The FORMATS section in the tmux man page contains a great deal of useful info. To wit:

  1. You can use "prebuild" format codes like #W
  2. There is a list of defined fields that can be printed individually, like window_name.
  3. There are "condition variables" that take the value 1 when true, and not-1 otherwise, like window_active.
  4. There are "conditional expressions" that expand to either of two values, depending on their target.

Putting that together, I came up with:

$ tmux list-windows -F "#{?window_active,#{window_name},}"
primary

$

Where "primary" is the name of my currently-active window (set moments before using tmux rename-window) and I have 2 other windows that are not active, and so presented as blank lines.

Considering the shell eats whitespace, you can probably do something like

ACTIVE_WINDOW=$(tmux list-windows -F "#{?window_active,#{window_name},}")

in a script.

Upvotes: 1

bilabila
bilabila

Reputation: 1163

First list all window names and active status, the active one will end with 1, then extract the name before it

 tmux lsw -F '#{window_name}#{window_active}'|sed -n 's|^\(.*\)1$|\1|p'

Upvotes: 2

Alex Kroll
Alex Kroll

Reputation: 481

SYNOPSIS tmux [-28lquvVC] [-c shell-command] [-f file] [-L socket-name] [-S socket-path] [command [flags]]

SKIP

command [flags] This specifies one of a set of commands used to control tmux, as described in the following sections. If no commands are specified, the new-session command is assumed.

You can find full list of tmux commands (two last arguments) in the manual, but now you interest is 'list-windows'.

tmux list-windows
0: zsh [156x40] [layout aebd,156x40,0,0,0] @0
1: mc [156x40] [layout aebe,156x40,0,0,1] @1 (active)

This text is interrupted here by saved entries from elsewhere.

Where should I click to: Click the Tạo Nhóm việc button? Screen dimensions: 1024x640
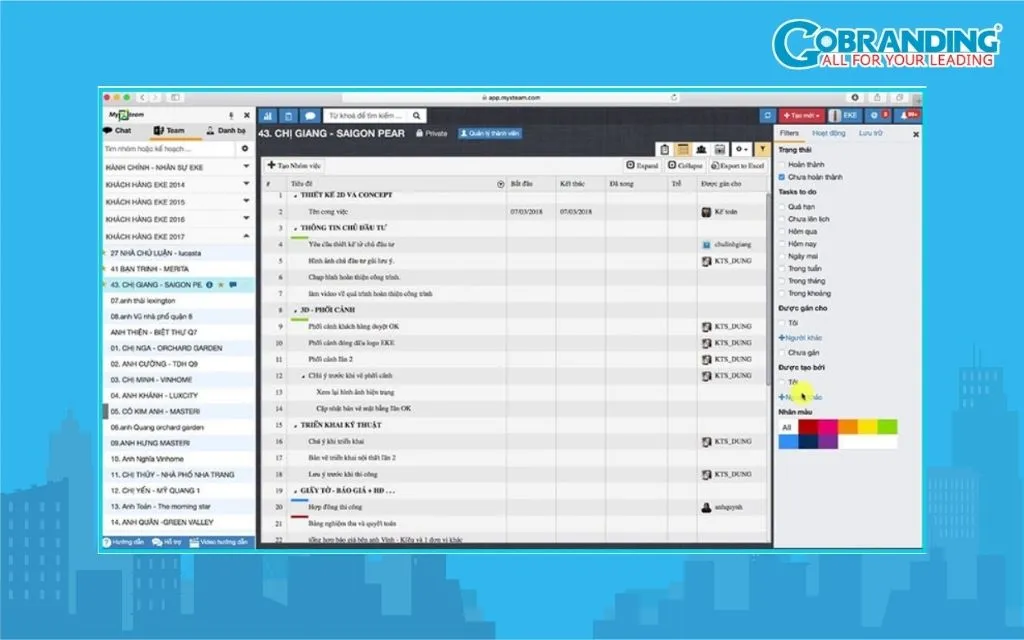coord(294,165)
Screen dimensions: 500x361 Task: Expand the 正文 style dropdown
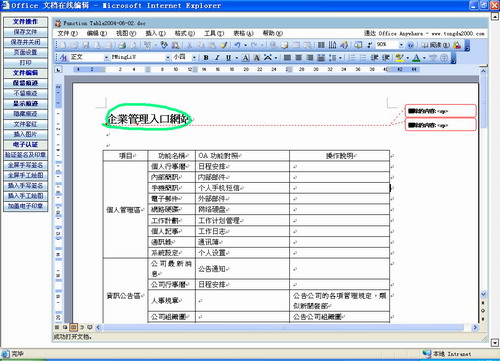(106, 58)
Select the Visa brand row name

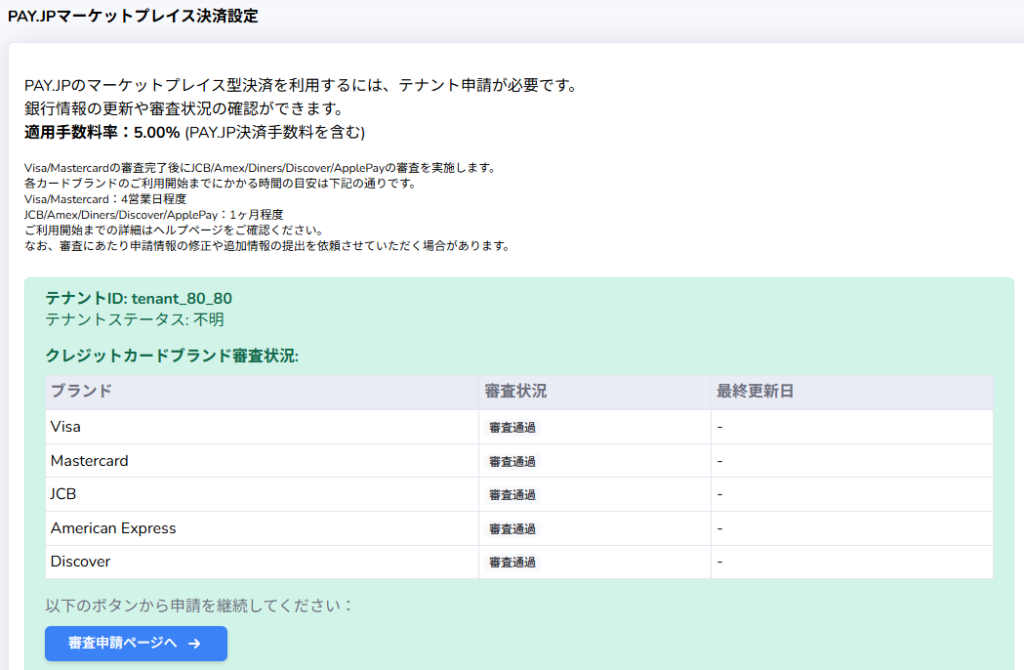pyautogui.click(x=66, y=427)
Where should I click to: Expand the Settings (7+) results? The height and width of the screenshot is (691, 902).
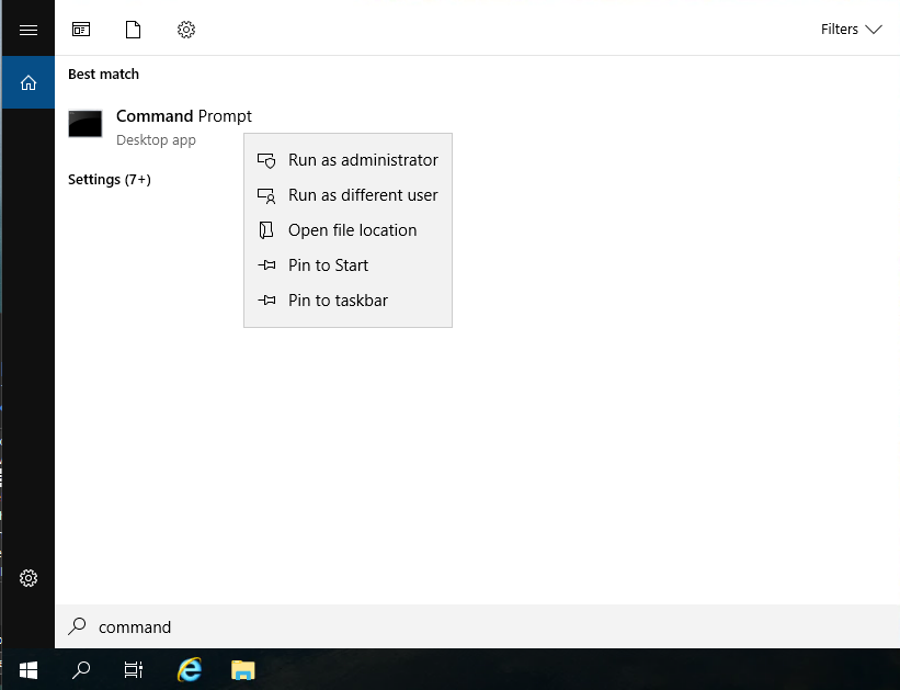pyautogui.click(x=109, y=179)
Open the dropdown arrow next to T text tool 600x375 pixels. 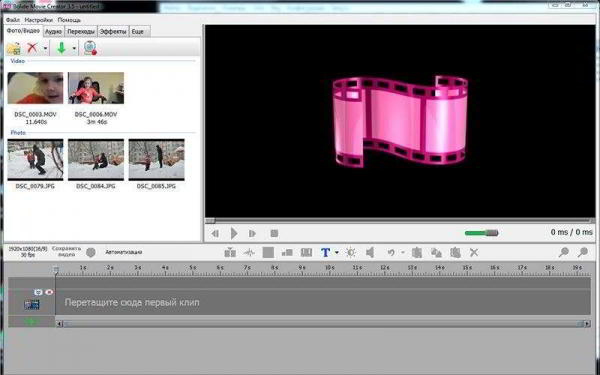pyautogui.click(x=337, y=253)
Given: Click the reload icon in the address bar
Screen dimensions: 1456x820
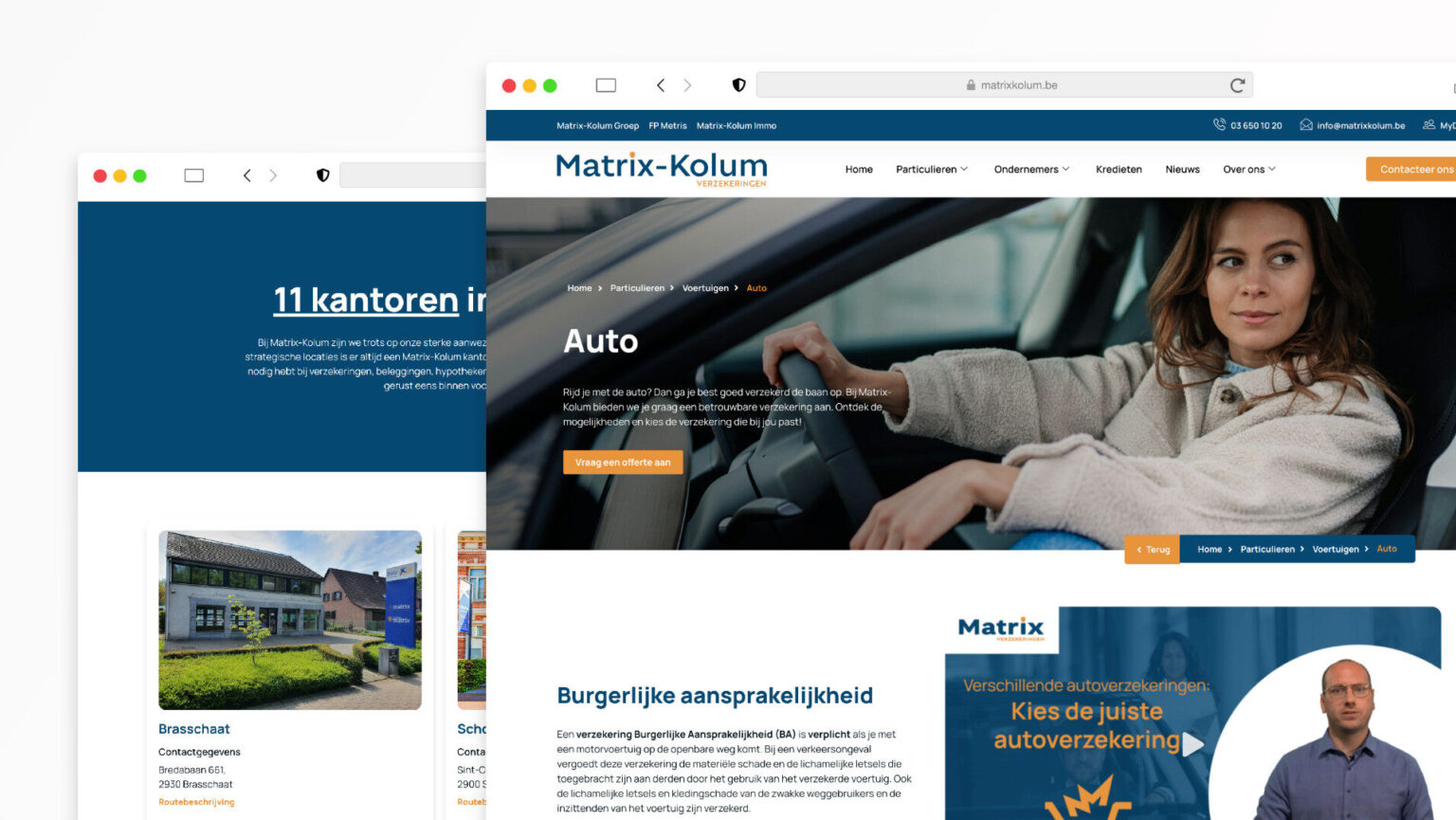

As you can see active window marked as '(active)'. This is what you were looking for?

Upvotes: 3

Chris Johnsen
Chris Johnsen

Reputation: 224949

You can use display-message -p to query the name of the active window (among other things):

tmux display-message -p '#W'

If you want to target a specific window, you can use -t:

tmux -t «target-window» display-message -p '#W'

See the man page for the various ways to specify a target window (search for “target-window” in the Commands section).